## What is required:
Put the lines in the records below into a numbered list, covering only those between the line holding "Go to page 2 of results" and the line holding "pyautogui.click(x=128, y=176)", inclusive, and skipping any blank lines. Leave the pictures out.

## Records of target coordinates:
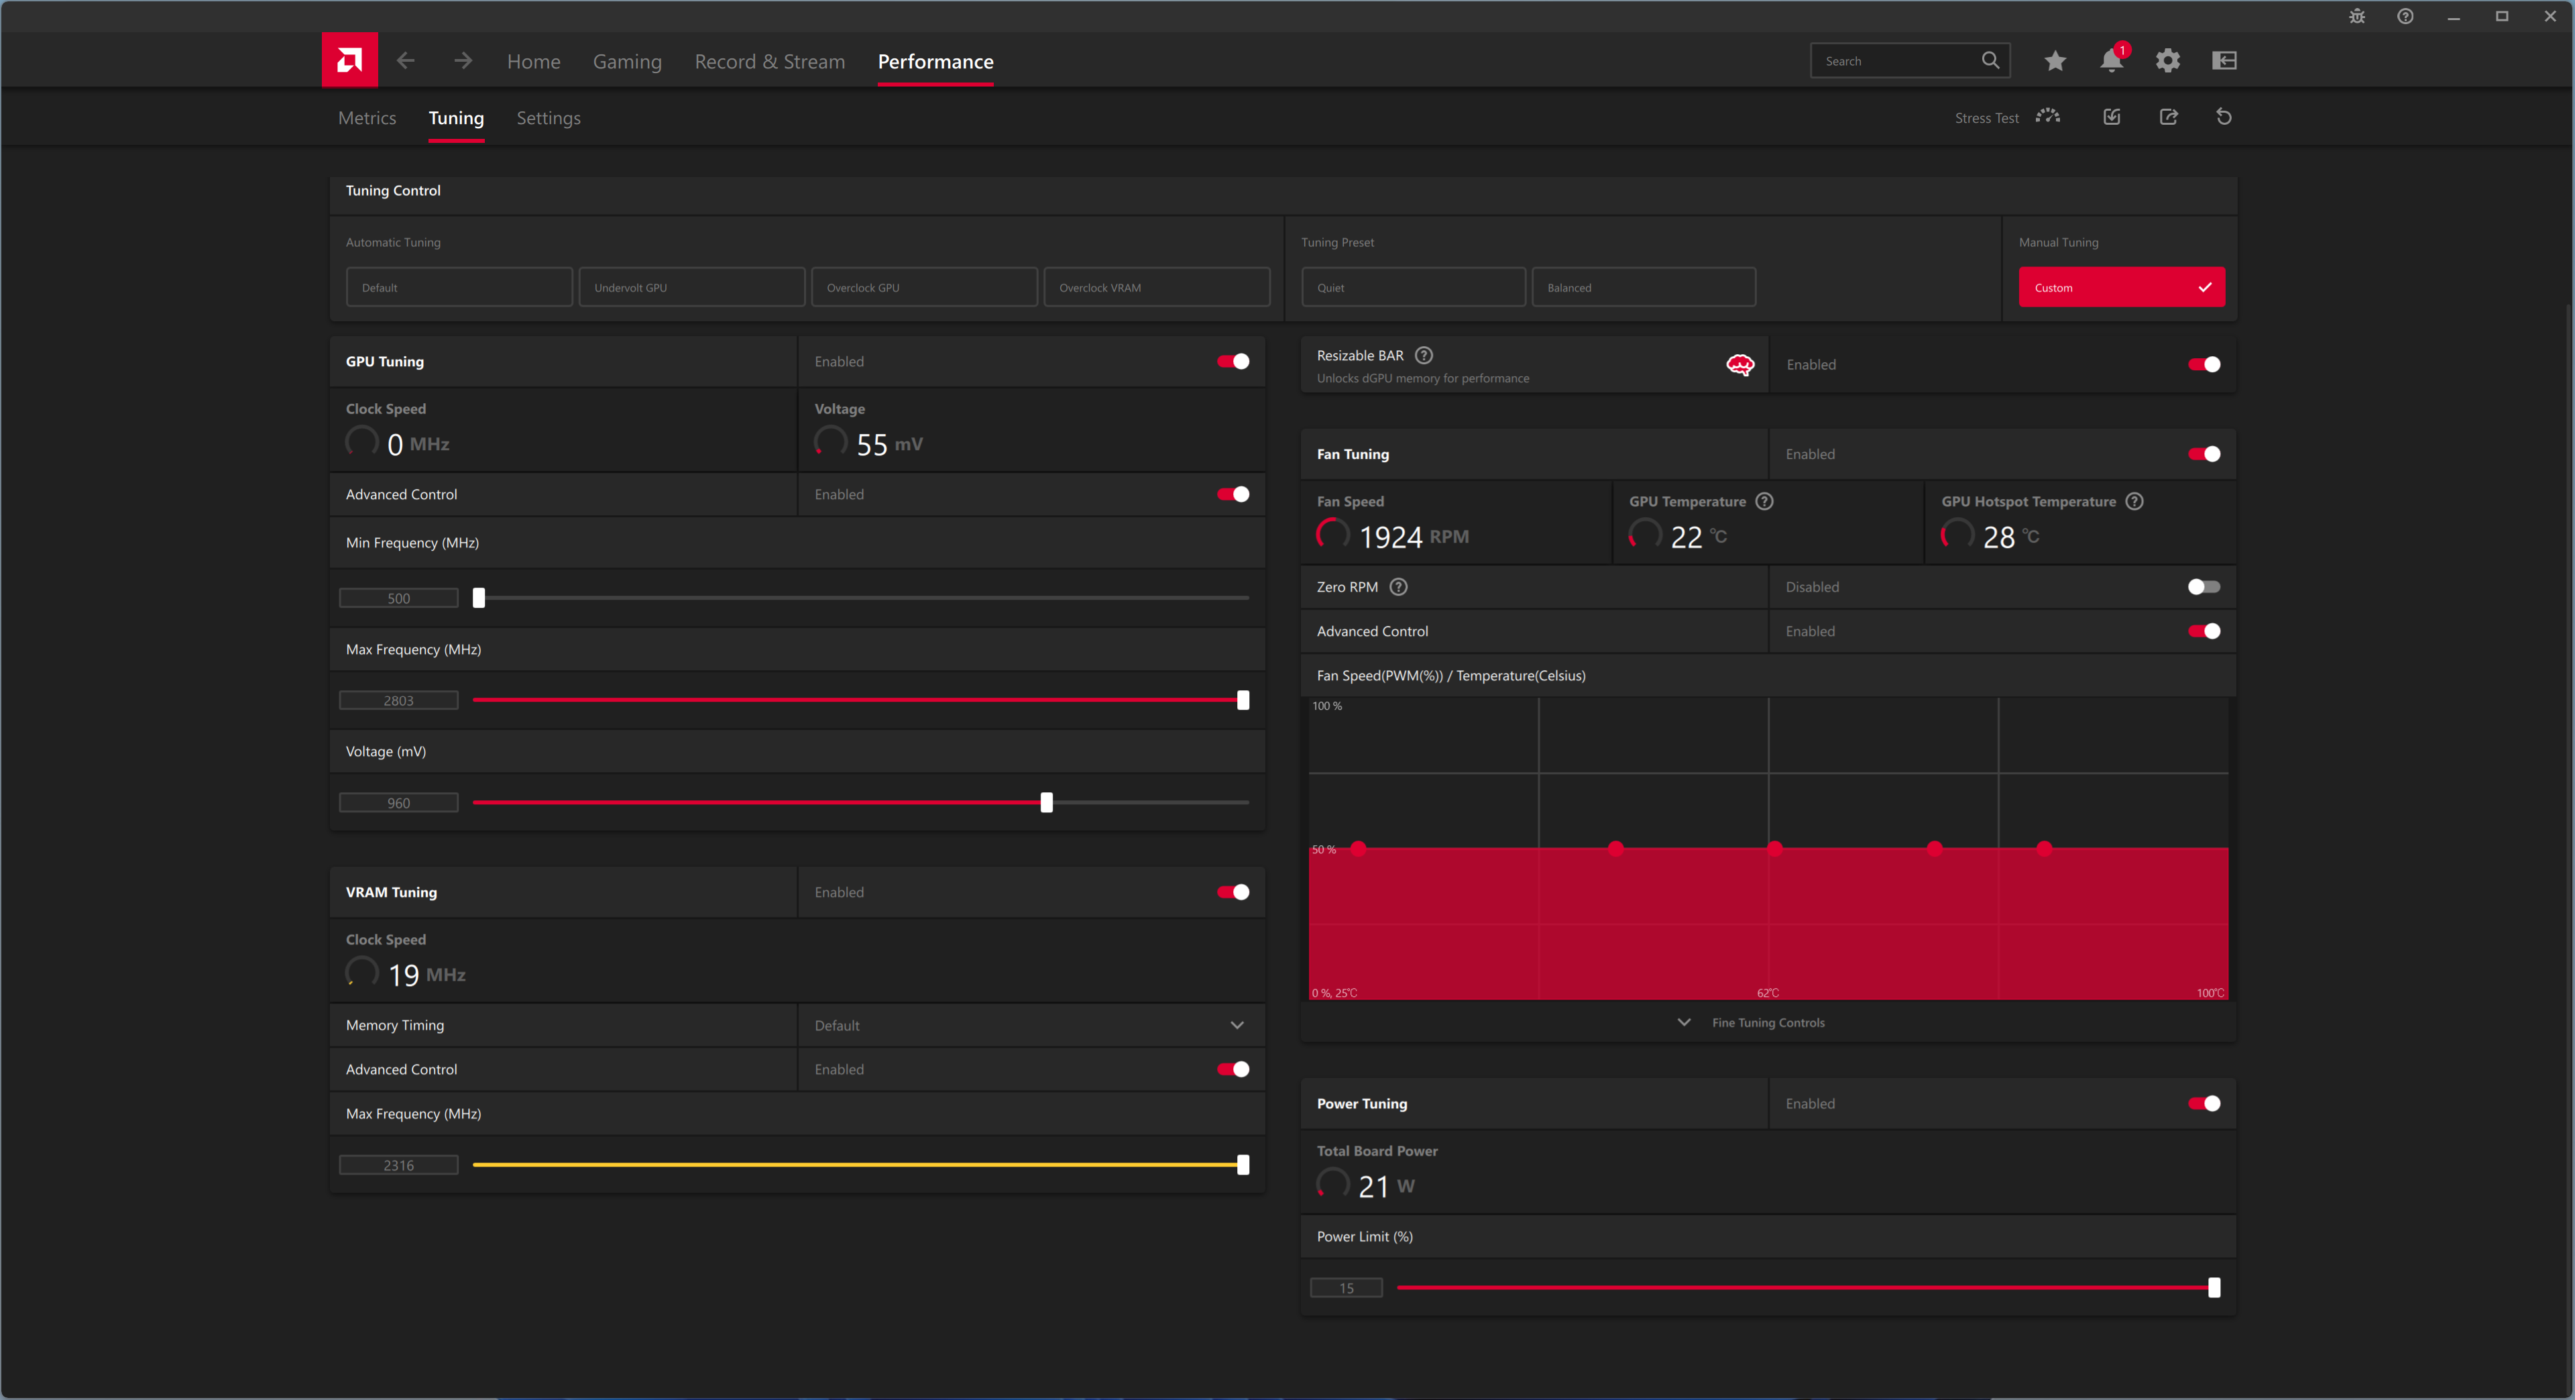Screen dimensions: 2575x1400
Task: Open the notifications bell
Action: coord(2110,61)
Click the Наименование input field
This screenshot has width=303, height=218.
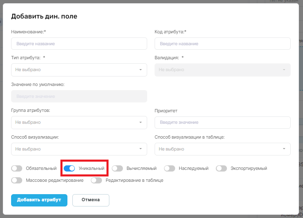(x=79, y=44)
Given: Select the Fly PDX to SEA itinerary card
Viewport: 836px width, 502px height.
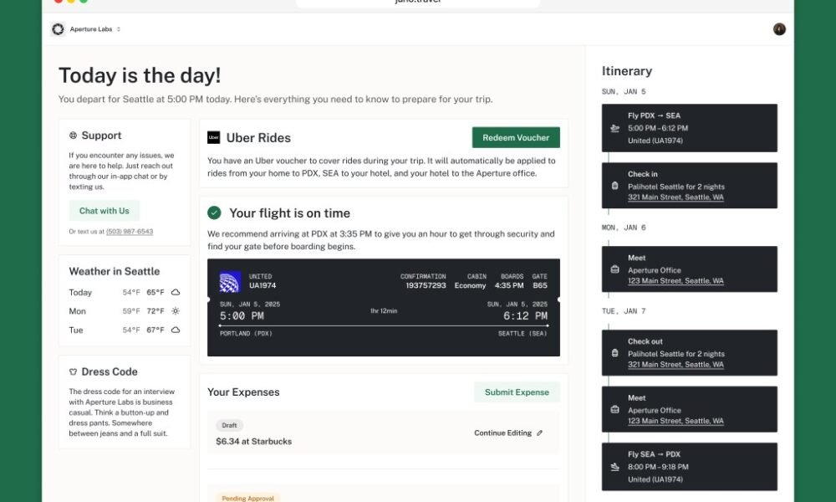Looking at the screenshot, I should [690, 128].
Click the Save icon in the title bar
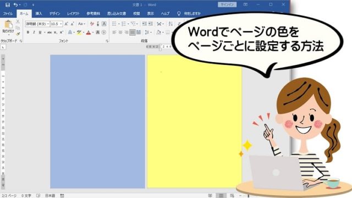The image size is (352, 198). pyautogui.click(x=7, y=5)
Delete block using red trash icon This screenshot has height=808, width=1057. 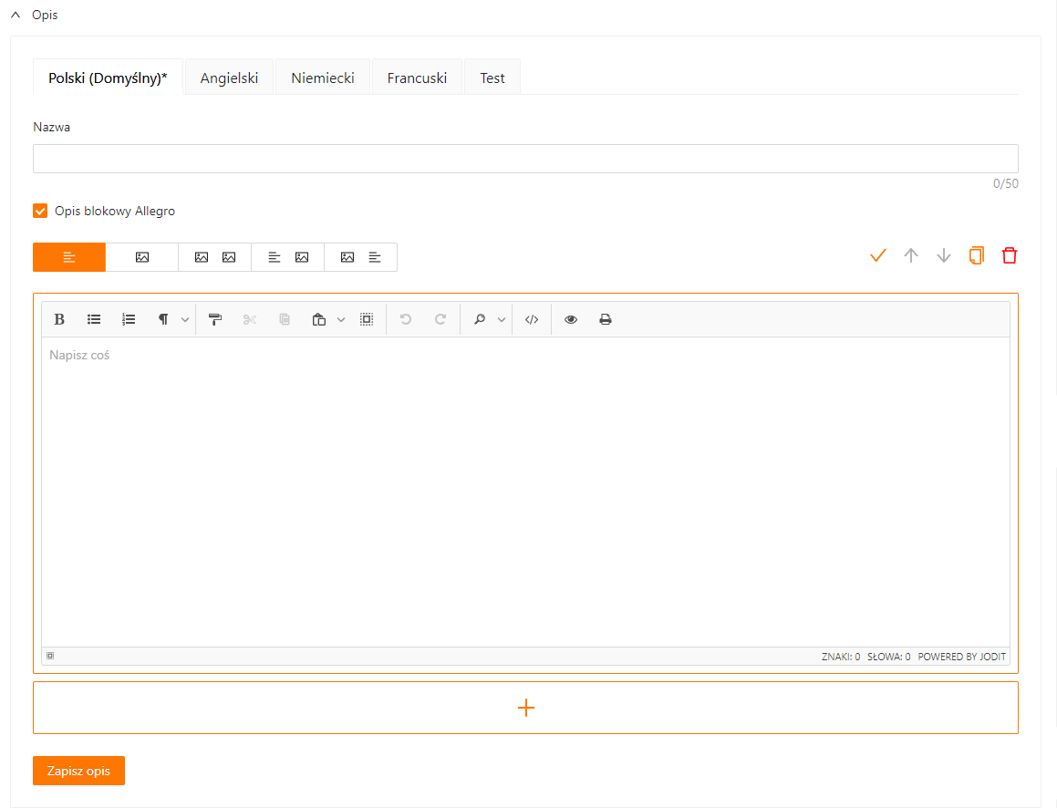(x=1009, y=255)
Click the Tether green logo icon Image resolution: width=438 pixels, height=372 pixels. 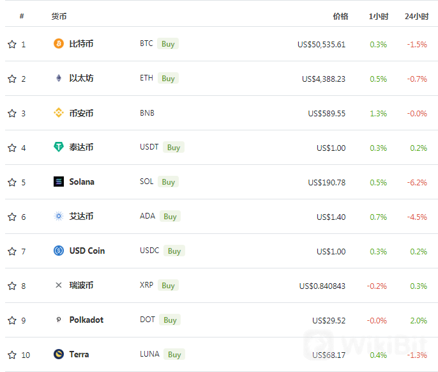tap(59, 147)

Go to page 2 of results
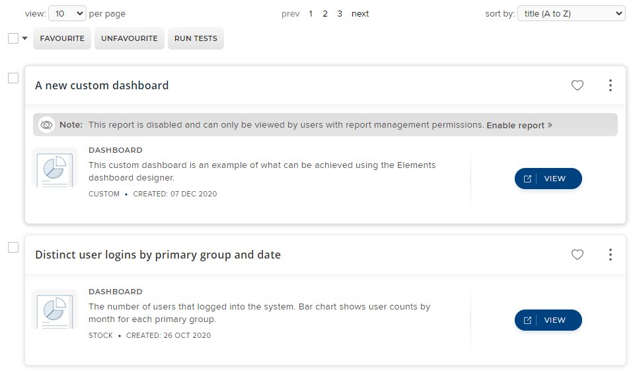coord(325,13)
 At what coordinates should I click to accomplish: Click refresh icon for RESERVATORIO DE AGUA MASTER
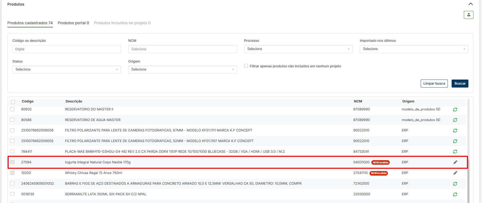click(455, 120)
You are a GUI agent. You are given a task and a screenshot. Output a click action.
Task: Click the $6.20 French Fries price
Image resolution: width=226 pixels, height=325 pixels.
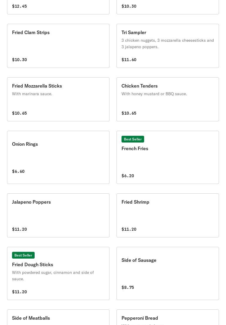pyautogui.click(x=128, y=176)
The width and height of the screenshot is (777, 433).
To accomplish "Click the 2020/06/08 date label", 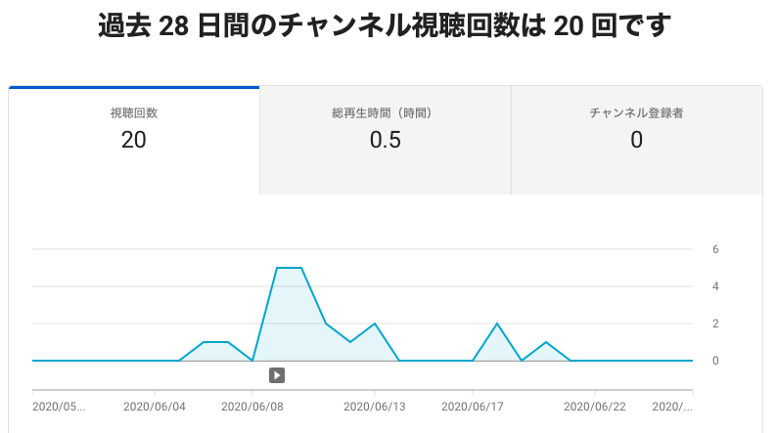I will [x=252, y=406].
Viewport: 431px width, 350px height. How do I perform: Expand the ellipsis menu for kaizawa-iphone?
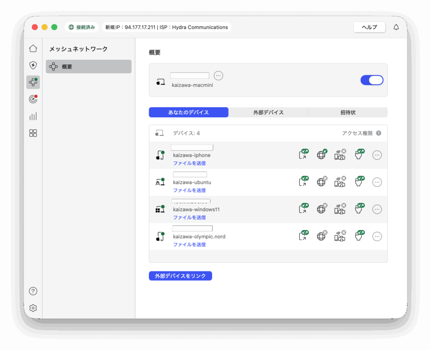pos(377,155)
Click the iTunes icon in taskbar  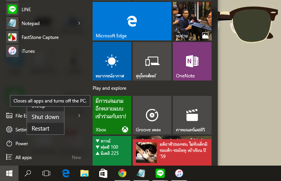tap(179, 173)
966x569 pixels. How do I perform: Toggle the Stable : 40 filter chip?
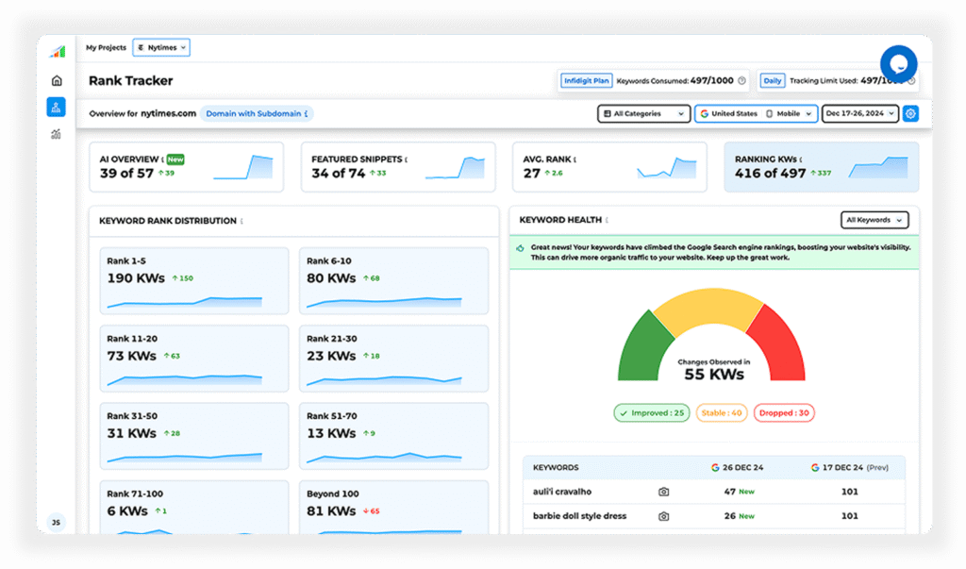tap(721, 412)
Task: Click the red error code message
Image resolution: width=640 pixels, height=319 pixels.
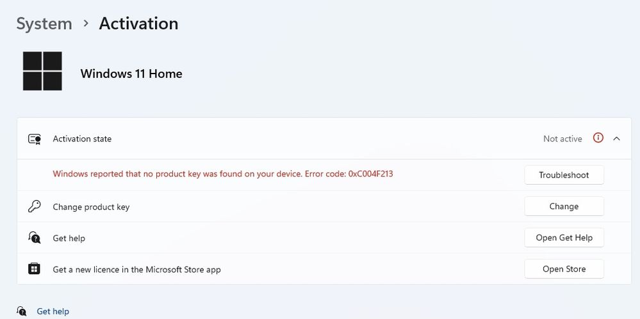Action: (x=222, y=174)
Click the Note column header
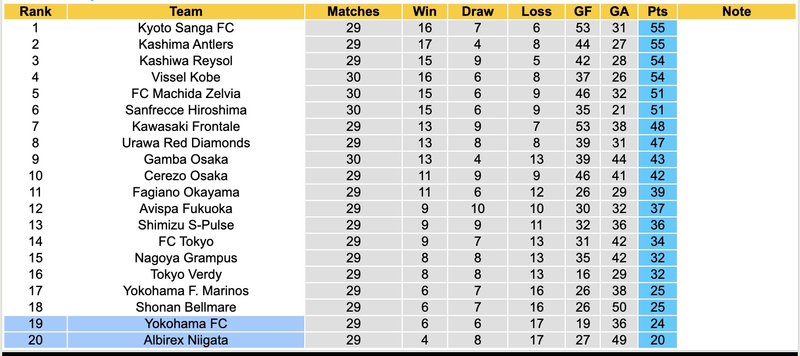The image size is (800, 356). click(x=737, y=12)
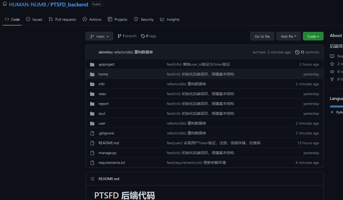Select the Projects tab
The width and height of the screenshot is (343, 200).
click(118, 19)
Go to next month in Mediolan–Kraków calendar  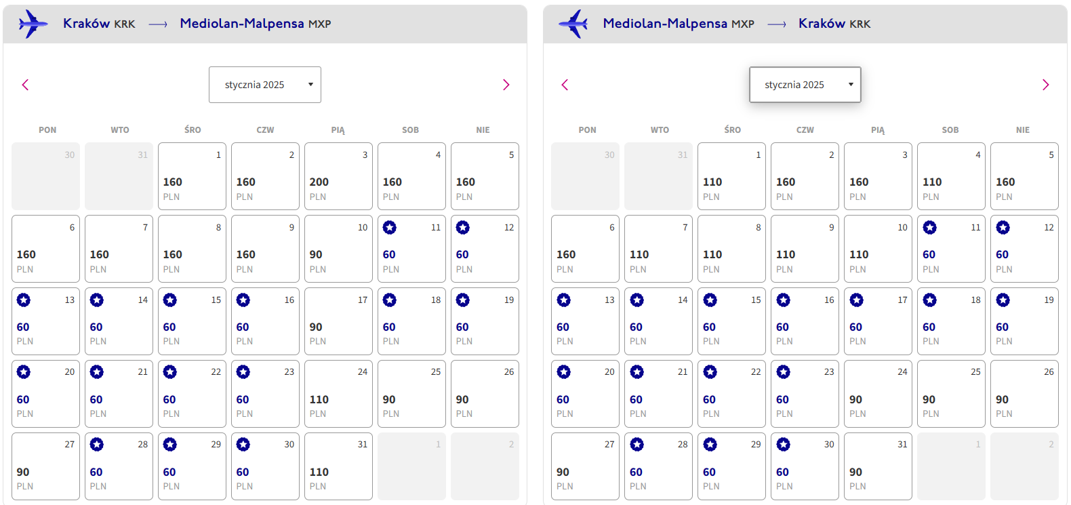point(1045,85)
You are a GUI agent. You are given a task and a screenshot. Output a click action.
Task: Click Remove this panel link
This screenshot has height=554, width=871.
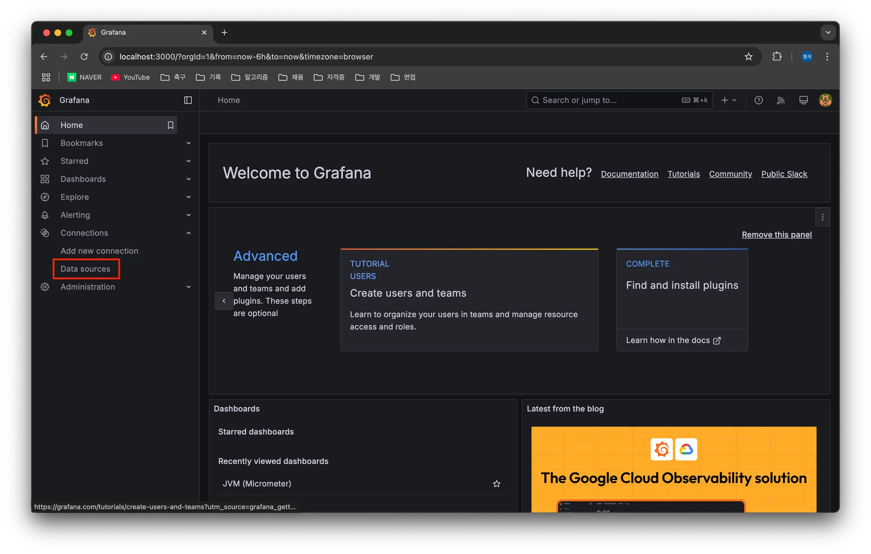tap(777, 235)
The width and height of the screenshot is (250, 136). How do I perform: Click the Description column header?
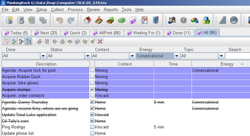pos(46,64)
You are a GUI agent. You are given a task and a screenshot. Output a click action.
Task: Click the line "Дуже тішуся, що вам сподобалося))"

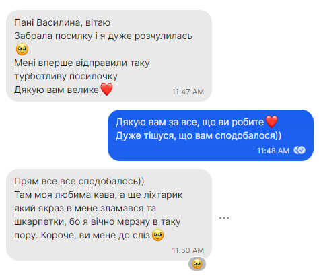point(199,135)
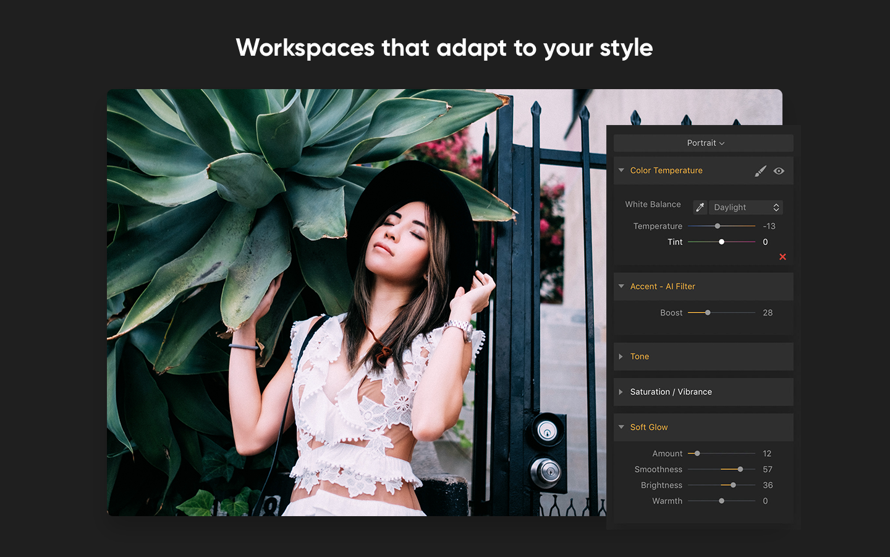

## Complete response:
1. Go to page 2 of results
2. coord(325,13)
3.  At what coordinates should I click to accomplish: Click refresh icon for RESERVATORIO DE AGUA MASTER
4. click(455, 120)
5. You are a GUI agent. You are given a task and a screenshot. Output a click action.
6. Task: Click the $6.20 French Fries price
7. Image resolution: width=226 pixels, height=325 pixels.
8. pyautogui.click(x=128, y=176)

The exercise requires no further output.